Federal Communications Commission Chairman Bill Kennard doesn't have a plan yet but said Friday that he intends to start looking into ways to give companies incentives to provide more high-speed connections into homes. That would help ease congestion on the Internet.
"One issue that I'm particularly interested in is finding ways that we can foster more investment in high-capacity bandwidth. I believe that our nation will have an ever-increasing appetite for bandwidth -- for high capacity data transmission capabilities," he told reporters during a briefing on his top goals for the year.
Kennard also said the FCC should consider streamlining regulations to give companies incentives to build these networks.
On Tuesday, Bell Atlantic Corp. asked the FCC to stop states from regulating Internet services and sought permission to build high-speed networks to carry Internet traffic in its local phone region, which stretches from Maine to Virginia.
Kennard said the FCC would consider Bell Atlantic's proposal as part of a broader proceeding to ease Internet congestion. Kennard also said he wants to collect other ideas to solve the congestion problem.
"We have in this country already 40 million households that have home computers and most of those computers have more computing power than can be accommodated by the pipe into the home," Kennard said. "So we've got to find ways in this country to increase bandwidth capacity."

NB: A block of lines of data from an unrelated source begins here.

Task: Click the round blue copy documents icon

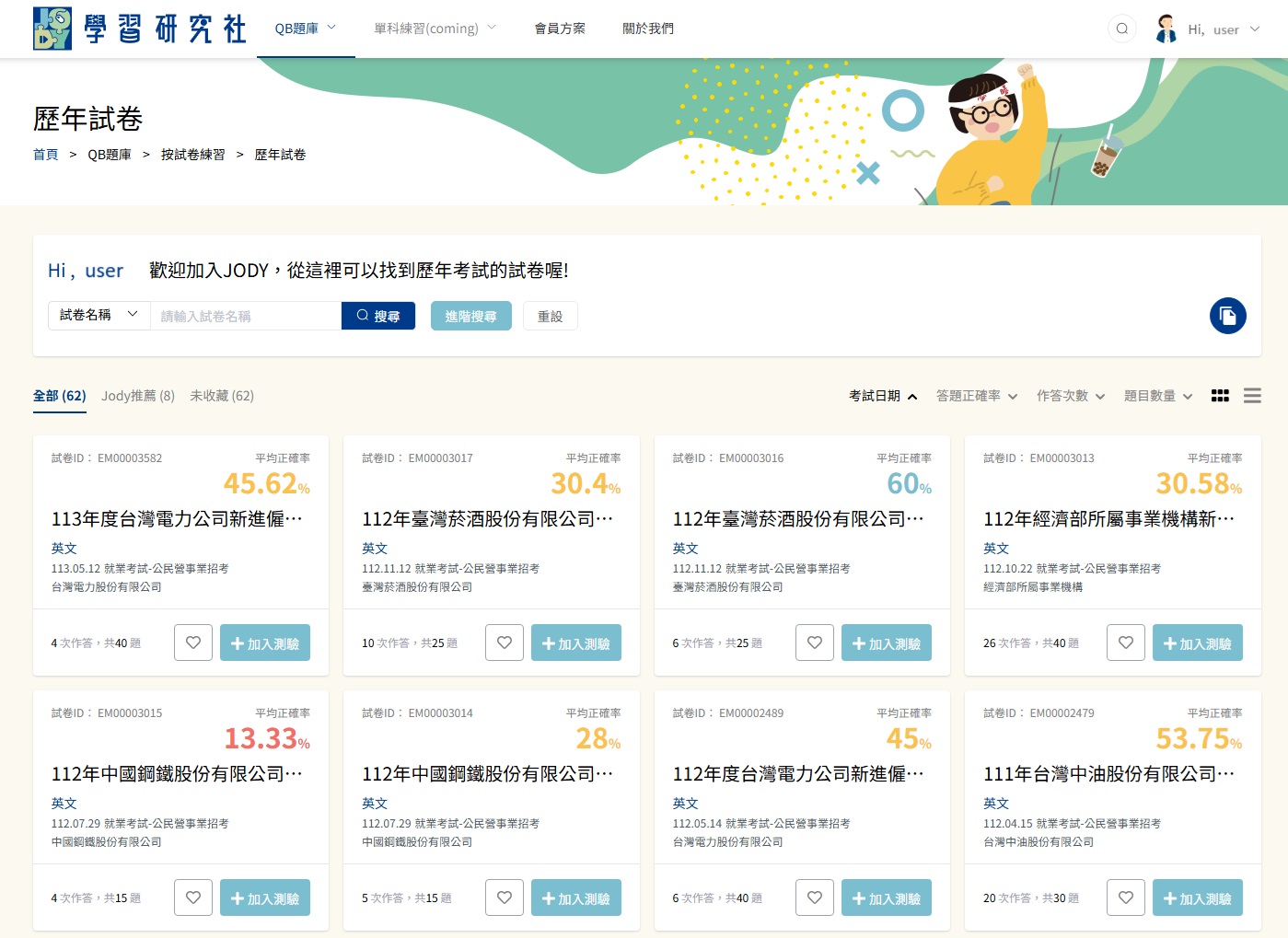Action: [x=1227, y=316]
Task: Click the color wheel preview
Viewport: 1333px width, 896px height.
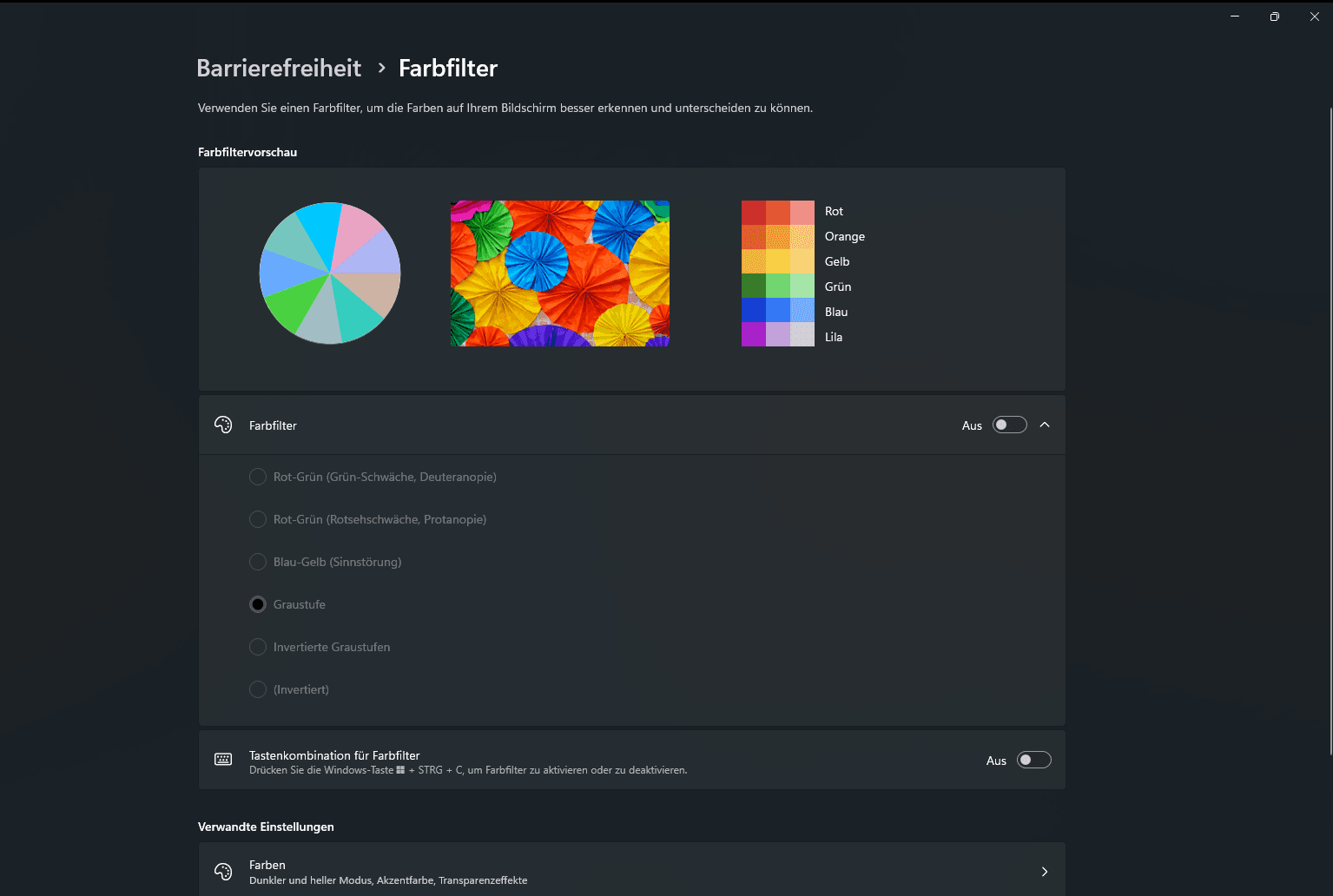Action: point(330,273)
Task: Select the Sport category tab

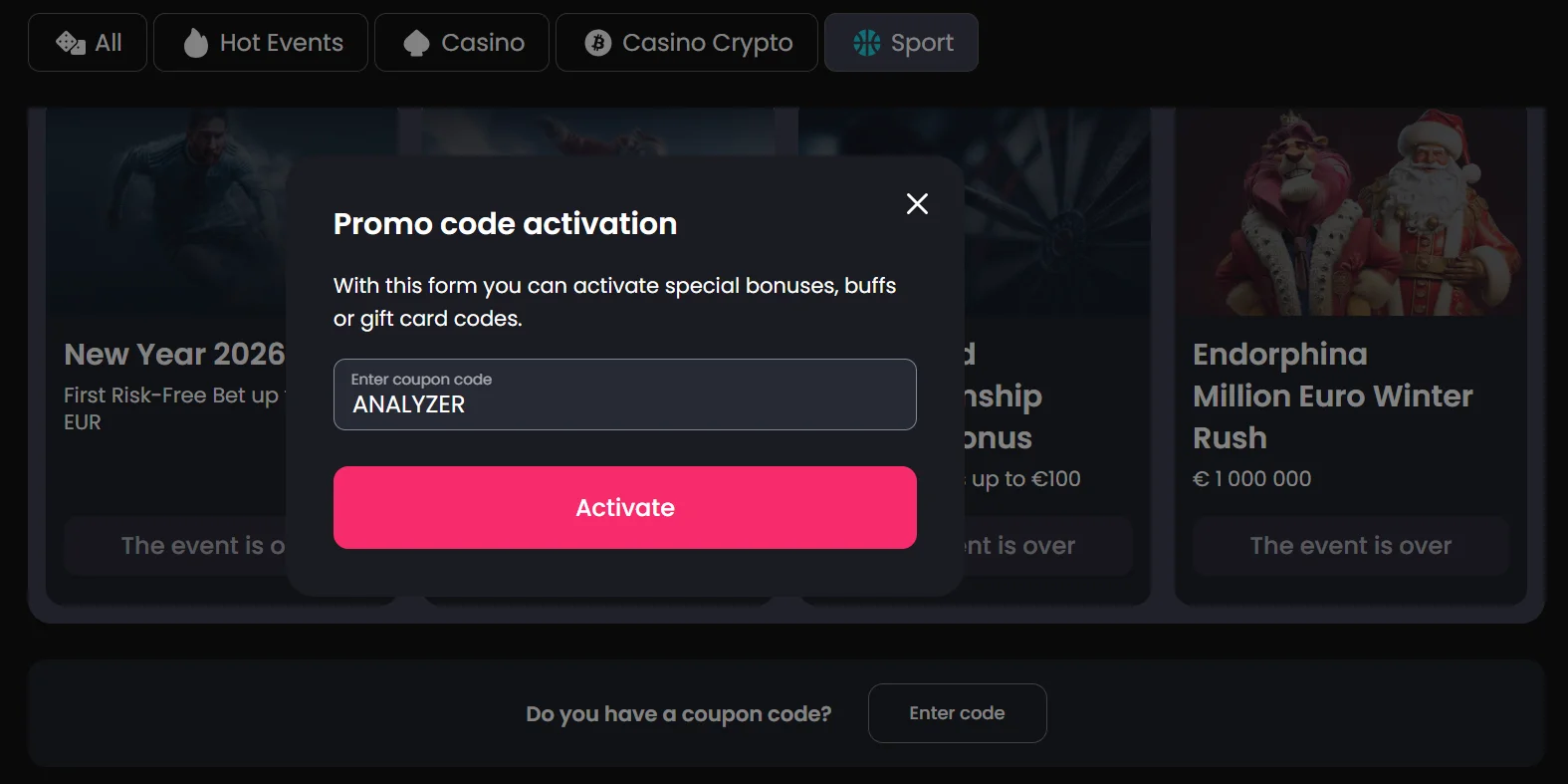Action: (x=921, y=43)

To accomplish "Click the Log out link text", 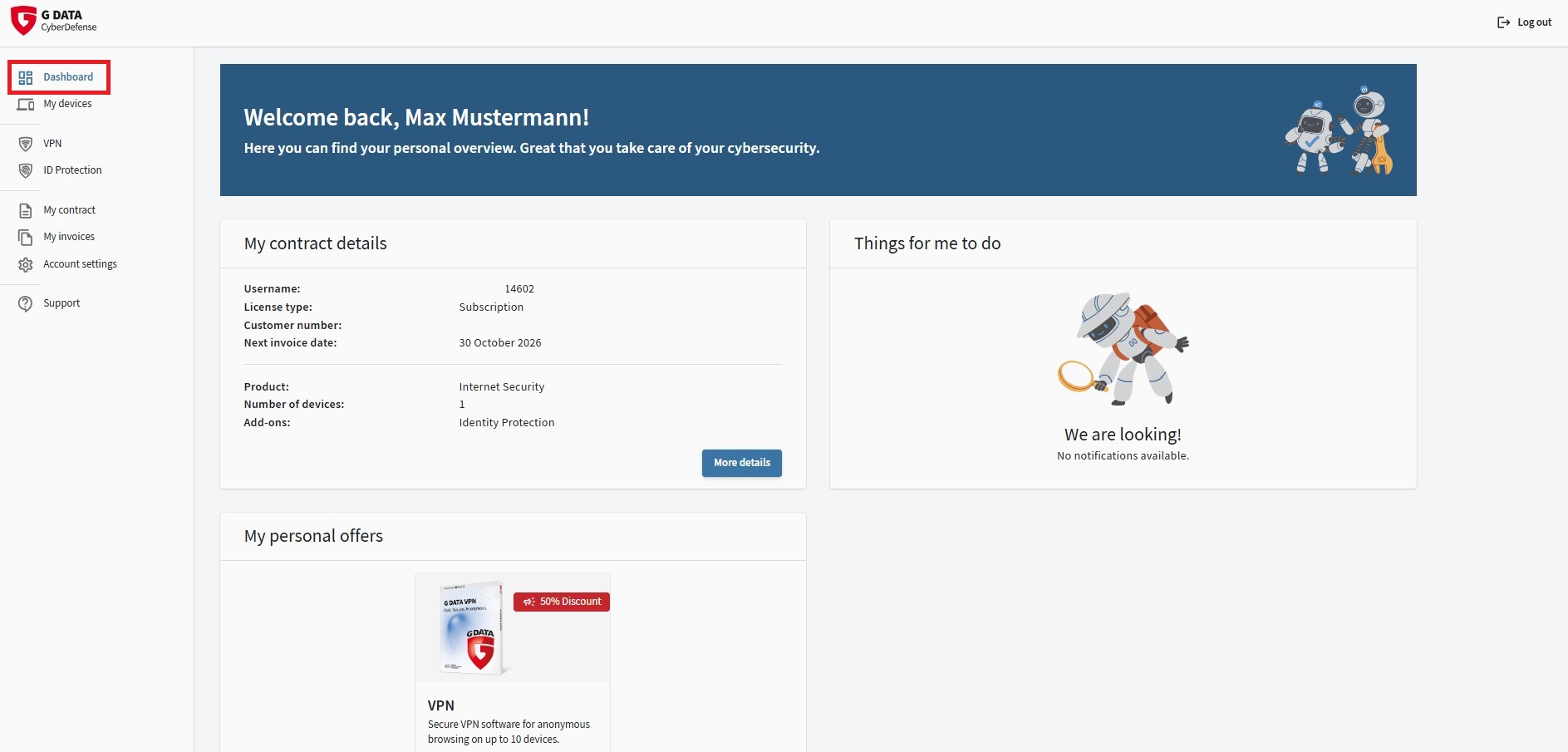I will pyautogui.click(x=1534, y=22).
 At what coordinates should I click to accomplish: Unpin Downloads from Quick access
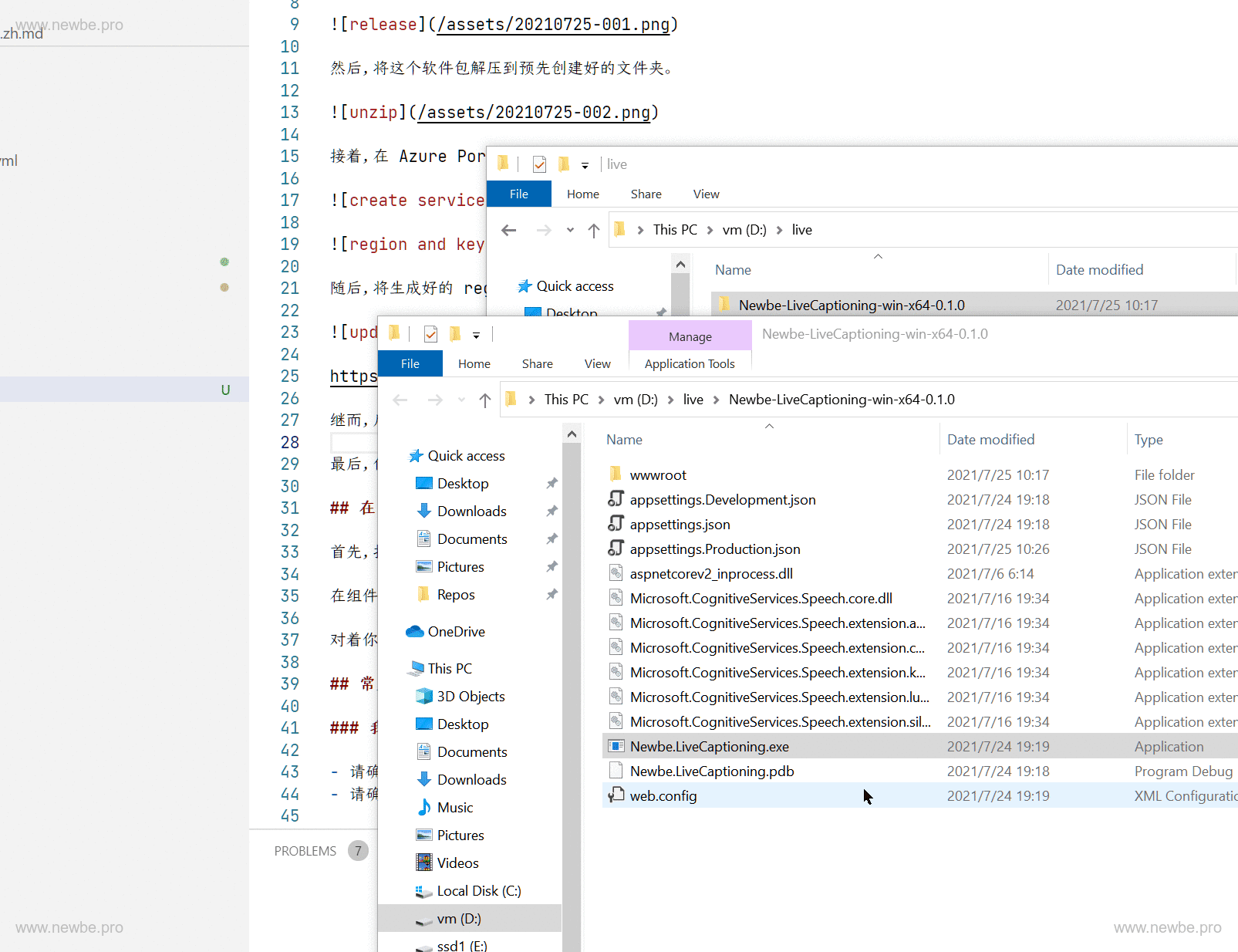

As Internet usage soars, so does congestion on the telecommunications networks that people use to tap into the Internet and for data communications.
While a voice phone call lasts on average three or four minutes, people are online an average of 28 minutes. To handle the flood of Internet and other data traffic, telephone companies say they need to upgrade their networks, which were originally designed to handle voice, not data.
Faster connections into the home could be achieved in several ways, including making high-speed digital telephone lines called ISDN more available and less expensive; using "ADSL" technology that has the potential to provide lightening-quick connections over regular phone lines; and using coaxial cable with special modems.